Increased serum levels of interleukin-10 predict poor prognosis in extranodal natural killer/T-cell lymphoma patients receiving asparaginase-based chemotherapy.

There are currently no prognostic biomarkers for extranodal natural killer/T-cell lymphoma (ENKTL) patients receiving asparaginase-based chemotherapy. Interleukin-10 (IL-10) is a pleiotropic cytokine that is involved in the stimulation and suppression of immune responses and influences the prognosis of different subtypes of lymphoma. We retrospectively analyzed 98 newly diagnosed patients with ENKTL receiving asparaginase-based chemotherapy. Baseline serum IL-10 levels were tested with sandwich enzyme-linked immunosorbent assays. Patients with high IL-10 (≥12.28 pg/mL) at diagnosis tended to have more adverse clinical features. Patients with low IL-10 (<12.28 pg/mL) at diagnosis had better progression-free survival (PFS) (P>0.001) and overall survival (OS) (P<0.001). Multivariate analysis revealed that baseline serum IL-10 level ≥12.28 pg/mL, stage III/IV, elevated serum ferritin, and elevated serum Epstein-Barr virus DNA level at diagnosis were four adverse factors for PFS and OS. Based on these four independent prediction factors, we divided the patients into different subgroups as follows: group 1, no adverse factors; group 2, one factor; group 3, two factors; and group 4, three or four factors.

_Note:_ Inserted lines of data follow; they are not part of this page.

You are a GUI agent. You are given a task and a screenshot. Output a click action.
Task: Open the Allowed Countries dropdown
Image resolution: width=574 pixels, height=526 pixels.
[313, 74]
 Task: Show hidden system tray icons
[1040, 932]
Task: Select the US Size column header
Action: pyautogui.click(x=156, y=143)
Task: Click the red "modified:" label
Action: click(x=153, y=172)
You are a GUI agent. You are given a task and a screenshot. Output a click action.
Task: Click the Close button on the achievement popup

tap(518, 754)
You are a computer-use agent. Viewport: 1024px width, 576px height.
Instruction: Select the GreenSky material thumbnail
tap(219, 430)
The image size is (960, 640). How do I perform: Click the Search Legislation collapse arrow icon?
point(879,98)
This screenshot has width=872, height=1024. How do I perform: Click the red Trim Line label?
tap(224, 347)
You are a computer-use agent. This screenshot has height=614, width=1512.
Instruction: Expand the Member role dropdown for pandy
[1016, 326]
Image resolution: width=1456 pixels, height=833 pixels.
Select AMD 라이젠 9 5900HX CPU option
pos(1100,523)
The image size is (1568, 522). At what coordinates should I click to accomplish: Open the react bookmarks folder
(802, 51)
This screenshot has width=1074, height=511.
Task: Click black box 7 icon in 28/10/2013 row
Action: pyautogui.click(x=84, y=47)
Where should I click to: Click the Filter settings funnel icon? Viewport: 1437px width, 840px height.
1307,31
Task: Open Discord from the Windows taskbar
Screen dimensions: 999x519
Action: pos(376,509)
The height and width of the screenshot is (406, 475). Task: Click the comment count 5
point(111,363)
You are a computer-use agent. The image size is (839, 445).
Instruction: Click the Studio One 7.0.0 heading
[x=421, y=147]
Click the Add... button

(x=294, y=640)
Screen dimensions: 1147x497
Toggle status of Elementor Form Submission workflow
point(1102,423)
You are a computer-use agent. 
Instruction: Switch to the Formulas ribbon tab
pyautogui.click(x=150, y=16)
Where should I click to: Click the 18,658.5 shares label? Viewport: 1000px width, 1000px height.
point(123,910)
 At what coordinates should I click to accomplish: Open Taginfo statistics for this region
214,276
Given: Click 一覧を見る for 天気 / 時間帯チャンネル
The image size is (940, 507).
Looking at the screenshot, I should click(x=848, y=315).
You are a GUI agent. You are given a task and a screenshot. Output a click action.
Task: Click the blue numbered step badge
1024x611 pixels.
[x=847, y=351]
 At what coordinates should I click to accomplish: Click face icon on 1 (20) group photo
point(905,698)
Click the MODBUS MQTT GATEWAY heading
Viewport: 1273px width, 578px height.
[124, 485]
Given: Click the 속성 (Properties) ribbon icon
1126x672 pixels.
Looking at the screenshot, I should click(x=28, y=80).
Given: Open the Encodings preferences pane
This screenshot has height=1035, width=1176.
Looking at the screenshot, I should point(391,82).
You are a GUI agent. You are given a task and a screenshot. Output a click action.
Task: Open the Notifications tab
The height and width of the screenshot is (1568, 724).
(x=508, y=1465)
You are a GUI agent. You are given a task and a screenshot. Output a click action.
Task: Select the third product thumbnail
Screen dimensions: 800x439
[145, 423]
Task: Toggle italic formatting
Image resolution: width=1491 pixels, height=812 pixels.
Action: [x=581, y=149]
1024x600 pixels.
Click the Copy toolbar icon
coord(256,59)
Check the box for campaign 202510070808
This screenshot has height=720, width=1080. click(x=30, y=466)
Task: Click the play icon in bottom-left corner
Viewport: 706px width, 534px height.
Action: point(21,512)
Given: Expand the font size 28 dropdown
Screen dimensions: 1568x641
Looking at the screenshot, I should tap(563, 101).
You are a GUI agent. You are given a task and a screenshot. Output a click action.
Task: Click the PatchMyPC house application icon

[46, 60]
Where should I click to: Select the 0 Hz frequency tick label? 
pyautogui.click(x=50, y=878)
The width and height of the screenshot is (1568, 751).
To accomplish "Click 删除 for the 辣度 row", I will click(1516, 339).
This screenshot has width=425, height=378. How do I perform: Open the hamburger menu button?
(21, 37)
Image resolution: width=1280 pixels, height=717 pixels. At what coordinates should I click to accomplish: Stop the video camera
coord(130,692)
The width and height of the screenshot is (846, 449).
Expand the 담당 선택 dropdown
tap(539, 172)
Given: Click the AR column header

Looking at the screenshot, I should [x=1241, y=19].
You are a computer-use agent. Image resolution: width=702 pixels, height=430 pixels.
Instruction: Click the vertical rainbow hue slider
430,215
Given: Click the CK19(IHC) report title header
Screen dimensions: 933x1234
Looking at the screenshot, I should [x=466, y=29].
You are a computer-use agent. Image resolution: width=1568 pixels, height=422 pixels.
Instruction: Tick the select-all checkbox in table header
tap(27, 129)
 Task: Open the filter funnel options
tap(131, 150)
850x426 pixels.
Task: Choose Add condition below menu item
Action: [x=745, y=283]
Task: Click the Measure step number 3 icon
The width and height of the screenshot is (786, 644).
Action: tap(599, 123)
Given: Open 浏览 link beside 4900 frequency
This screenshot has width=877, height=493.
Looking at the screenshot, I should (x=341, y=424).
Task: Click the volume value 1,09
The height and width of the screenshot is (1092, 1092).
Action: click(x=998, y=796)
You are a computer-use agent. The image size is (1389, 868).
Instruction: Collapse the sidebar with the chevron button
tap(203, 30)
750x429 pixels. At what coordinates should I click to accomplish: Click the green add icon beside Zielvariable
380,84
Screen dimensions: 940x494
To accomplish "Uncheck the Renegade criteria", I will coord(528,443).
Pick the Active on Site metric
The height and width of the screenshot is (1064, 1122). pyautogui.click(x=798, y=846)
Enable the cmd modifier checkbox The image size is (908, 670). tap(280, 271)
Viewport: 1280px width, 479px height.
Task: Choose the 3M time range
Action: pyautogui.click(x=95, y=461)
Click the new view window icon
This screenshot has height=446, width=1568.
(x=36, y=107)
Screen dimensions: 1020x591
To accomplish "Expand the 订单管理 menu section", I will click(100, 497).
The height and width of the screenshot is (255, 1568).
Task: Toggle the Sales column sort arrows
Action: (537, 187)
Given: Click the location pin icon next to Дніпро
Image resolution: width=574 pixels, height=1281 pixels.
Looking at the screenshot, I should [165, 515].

Furthermore, significant differences in PFS and OS were found between the groups. Our results suggest that pretreatment serum IL-10 is a novel, powerful predictor of prognosis for ENKTL patients receiving asparaginase-based chemotherapy, which suggests a role for IL-10 in the pathogenesis of this disease and offers new insight into potential therapeutic strategies.